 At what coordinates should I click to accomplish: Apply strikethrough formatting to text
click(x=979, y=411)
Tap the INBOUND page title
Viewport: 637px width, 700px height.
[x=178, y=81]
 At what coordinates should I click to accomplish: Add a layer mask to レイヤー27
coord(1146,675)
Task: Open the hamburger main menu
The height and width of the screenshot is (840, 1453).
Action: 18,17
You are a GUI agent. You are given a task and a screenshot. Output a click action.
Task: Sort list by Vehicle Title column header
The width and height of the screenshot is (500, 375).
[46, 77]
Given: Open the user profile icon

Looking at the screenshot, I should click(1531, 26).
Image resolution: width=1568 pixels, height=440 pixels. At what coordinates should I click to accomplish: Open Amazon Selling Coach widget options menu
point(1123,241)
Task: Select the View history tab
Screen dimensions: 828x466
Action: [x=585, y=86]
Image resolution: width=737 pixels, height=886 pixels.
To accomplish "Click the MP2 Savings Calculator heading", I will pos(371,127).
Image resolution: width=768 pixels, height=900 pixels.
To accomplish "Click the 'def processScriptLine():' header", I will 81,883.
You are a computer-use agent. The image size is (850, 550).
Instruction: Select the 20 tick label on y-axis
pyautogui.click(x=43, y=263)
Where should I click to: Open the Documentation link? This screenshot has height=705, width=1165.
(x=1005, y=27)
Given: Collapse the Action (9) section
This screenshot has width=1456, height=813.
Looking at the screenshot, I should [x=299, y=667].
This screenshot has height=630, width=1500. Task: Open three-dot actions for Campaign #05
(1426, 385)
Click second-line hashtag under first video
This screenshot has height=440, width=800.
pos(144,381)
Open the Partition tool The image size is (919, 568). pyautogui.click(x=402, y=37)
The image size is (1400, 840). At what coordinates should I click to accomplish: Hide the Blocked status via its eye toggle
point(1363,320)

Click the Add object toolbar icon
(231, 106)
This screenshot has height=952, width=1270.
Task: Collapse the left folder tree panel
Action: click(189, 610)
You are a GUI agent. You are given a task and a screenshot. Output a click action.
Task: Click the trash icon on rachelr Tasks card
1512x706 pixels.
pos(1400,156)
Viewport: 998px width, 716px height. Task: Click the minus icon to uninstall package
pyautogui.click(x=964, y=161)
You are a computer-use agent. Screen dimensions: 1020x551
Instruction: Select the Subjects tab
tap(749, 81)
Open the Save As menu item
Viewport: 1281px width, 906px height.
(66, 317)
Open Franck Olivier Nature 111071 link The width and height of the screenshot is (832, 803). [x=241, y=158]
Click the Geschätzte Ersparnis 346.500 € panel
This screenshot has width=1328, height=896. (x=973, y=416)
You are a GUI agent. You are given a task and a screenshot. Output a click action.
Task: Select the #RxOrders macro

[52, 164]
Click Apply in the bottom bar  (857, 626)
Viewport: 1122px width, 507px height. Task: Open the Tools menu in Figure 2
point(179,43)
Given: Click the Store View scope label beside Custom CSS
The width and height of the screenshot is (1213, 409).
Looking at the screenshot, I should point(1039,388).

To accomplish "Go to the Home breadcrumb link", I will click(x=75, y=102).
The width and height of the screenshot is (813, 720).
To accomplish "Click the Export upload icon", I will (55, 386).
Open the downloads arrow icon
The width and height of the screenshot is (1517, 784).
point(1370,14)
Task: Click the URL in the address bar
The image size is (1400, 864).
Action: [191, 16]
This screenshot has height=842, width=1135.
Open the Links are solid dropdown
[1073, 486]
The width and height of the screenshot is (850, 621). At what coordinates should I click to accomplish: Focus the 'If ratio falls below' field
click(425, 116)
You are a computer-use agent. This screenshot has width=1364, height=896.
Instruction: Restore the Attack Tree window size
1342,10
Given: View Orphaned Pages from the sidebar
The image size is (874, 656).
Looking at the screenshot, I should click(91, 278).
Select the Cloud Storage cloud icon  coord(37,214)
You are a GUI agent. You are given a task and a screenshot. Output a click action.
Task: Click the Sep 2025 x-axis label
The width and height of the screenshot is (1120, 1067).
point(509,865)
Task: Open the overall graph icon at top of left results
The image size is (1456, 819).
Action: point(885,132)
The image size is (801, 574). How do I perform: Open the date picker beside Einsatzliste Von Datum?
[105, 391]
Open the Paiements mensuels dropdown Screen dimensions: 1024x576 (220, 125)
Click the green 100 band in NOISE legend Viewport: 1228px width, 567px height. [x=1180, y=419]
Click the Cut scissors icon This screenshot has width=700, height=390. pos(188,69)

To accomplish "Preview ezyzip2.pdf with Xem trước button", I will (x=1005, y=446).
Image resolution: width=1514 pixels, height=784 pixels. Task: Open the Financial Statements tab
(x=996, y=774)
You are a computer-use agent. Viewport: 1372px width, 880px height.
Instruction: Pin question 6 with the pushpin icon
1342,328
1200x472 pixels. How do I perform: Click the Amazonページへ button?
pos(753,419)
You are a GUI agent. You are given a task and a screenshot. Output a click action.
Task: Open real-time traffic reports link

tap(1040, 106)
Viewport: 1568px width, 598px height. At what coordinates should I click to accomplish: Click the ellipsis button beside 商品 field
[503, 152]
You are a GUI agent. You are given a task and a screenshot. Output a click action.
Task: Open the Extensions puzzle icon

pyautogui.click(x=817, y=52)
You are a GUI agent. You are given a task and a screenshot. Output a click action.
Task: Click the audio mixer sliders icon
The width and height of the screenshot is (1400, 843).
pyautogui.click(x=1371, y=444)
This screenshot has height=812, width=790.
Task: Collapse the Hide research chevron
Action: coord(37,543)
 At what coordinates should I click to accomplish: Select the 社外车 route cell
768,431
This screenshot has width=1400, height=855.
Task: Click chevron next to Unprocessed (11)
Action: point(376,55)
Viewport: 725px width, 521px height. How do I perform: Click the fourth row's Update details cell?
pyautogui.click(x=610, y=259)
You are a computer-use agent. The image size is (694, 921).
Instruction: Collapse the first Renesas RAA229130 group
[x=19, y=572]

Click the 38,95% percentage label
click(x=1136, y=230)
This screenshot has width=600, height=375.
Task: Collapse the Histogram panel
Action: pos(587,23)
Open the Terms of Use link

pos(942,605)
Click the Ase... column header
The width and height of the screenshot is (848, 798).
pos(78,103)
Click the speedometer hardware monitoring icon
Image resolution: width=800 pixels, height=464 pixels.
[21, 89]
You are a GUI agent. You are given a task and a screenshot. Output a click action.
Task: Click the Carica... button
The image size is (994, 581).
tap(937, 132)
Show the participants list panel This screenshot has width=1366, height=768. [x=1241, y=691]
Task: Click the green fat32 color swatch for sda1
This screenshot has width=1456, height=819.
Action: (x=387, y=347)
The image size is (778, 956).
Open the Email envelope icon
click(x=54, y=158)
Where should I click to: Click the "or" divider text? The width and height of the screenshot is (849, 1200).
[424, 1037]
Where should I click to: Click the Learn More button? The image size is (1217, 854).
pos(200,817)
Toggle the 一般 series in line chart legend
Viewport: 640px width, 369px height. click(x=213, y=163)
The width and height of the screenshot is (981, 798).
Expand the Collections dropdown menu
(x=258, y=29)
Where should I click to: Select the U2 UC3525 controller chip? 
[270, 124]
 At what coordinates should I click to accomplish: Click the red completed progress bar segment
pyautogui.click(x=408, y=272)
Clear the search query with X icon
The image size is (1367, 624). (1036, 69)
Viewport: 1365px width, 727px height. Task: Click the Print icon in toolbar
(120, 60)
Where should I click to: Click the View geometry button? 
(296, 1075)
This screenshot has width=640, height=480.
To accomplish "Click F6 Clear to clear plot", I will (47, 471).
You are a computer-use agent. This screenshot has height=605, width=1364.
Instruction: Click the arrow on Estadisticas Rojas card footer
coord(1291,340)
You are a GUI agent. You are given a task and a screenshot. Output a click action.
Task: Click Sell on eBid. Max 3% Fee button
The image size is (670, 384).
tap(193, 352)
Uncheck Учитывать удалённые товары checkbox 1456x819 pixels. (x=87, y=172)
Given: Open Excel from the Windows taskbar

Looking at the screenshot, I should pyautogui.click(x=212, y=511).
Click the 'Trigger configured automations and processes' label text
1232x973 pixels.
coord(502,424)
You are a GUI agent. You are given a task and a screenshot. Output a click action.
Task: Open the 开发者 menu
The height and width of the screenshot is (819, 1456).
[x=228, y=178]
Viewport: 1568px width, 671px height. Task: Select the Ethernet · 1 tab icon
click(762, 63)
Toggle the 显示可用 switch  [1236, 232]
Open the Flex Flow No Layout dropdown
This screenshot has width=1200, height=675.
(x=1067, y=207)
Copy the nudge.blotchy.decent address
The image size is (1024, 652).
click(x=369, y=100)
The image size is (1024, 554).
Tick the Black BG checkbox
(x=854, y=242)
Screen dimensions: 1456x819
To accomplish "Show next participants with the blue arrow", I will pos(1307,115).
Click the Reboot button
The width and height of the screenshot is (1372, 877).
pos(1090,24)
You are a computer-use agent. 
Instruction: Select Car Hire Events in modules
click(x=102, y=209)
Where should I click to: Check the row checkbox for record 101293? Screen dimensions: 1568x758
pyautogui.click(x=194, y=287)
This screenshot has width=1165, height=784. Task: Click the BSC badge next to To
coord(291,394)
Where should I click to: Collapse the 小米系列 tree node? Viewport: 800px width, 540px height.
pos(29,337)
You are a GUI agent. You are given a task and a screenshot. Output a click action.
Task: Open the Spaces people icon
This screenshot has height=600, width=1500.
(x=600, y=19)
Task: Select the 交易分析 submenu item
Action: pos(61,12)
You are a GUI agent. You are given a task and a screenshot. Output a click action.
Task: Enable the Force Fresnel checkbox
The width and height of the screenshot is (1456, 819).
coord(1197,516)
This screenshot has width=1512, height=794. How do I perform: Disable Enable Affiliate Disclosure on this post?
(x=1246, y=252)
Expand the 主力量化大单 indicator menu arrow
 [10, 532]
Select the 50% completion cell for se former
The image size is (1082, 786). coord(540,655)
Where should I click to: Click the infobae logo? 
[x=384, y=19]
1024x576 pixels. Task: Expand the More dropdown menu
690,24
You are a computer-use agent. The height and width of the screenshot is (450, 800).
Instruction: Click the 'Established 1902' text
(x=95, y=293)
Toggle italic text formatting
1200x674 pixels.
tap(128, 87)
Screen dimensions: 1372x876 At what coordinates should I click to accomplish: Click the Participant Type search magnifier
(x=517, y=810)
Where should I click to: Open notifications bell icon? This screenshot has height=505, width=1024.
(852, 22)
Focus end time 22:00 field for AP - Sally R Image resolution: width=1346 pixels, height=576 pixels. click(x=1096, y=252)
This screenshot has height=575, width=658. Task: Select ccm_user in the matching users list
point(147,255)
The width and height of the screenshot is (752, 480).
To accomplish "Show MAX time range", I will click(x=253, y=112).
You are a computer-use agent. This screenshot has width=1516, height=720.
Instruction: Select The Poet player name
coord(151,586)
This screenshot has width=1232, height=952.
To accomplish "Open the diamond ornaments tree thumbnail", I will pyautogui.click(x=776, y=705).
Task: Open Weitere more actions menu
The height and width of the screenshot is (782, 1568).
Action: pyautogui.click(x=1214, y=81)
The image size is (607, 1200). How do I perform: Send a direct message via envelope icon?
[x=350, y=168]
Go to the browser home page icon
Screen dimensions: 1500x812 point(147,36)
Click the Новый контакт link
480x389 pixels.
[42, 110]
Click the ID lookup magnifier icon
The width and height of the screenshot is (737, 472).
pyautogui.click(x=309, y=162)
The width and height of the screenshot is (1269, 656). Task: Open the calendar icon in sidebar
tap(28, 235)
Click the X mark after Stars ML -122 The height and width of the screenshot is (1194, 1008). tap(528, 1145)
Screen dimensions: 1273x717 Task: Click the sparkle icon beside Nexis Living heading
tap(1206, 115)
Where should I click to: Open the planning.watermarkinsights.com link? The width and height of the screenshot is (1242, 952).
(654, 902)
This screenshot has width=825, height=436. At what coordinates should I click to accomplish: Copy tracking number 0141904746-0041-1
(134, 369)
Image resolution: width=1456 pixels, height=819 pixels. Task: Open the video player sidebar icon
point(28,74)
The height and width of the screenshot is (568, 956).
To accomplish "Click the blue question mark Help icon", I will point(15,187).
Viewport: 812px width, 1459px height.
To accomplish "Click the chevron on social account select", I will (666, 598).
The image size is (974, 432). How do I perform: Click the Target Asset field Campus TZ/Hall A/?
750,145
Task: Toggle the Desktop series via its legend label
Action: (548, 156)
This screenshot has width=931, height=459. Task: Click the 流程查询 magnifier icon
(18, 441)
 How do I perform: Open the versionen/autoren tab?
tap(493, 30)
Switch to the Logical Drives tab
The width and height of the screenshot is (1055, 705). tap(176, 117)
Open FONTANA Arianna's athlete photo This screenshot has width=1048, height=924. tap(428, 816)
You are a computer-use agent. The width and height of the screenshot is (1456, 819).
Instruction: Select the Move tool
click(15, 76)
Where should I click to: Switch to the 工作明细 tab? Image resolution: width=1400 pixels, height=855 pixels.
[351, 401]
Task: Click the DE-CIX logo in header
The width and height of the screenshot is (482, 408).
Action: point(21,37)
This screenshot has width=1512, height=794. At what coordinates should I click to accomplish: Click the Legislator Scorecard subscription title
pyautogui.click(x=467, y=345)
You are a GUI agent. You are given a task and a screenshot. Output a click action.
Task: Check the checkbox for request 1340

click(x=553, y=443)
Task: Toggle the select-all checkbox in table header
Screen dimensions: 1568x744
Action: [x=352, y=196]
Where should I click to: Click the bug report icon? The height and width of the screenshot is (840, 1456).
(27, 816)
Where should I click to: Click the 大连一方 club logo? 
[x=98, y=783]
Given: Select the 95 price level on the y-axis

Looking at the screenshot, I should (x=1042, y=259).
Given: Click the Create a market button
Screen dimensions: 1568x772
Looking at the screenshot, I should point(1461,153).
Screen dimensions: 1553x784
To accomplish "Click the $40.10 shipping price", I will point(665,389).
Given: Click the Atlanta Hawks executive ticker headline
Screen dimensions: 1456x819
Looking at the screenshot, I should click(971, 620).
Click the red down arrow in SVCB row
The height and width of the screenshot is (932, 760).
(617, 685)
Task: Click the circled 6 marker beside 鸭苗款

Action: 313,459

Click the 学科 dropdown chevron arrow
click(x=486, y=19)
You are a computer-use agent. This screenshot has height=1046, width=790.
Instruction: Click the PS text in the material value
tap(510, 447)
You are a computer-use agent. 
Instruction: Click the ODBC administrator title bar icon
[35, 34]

- **WHAT IS ASKED**
Copy out the lines word for word, starting with the line that contains "Image resolution: width=1568" and ending with the line that contains "Looking at the screenshot, I should [x=299, y=667].".

- **IN RESPONSE**
Image resolution: width=1568 pixels, height=440 pixels. At what coordinates should I click to accomplish: Open Amazon Selling Coach widget options menu
point(1123,241)
Task: Select the View history tab
Screen dimensions: 828x466
Action: [x=585, y=86]
Image resolution: width=737 pixels, height=886 pixels.
To accomplish "Click the MP2 Savings Calculator heading", I will pos(371,127).
Image resolution: width=768 pixels, height=900 pixels.
To accomplish "Click the 'def processScriptLine():' header", I will 81,883.
You are a computer-use agent. The image size is (850, 550).
Instruction: Select the 20 tick label on y-axis
pyautogui.click(x=43, y=263)
Where should I click to: Open the Documentation link? This screenshot has height=705, width=1165.
(x=1005, y=27)
Given: Collapse the Action (9) section
This screenshot has width=1456, height=813.
Looking at the screenshot, I should [x=299, y=667].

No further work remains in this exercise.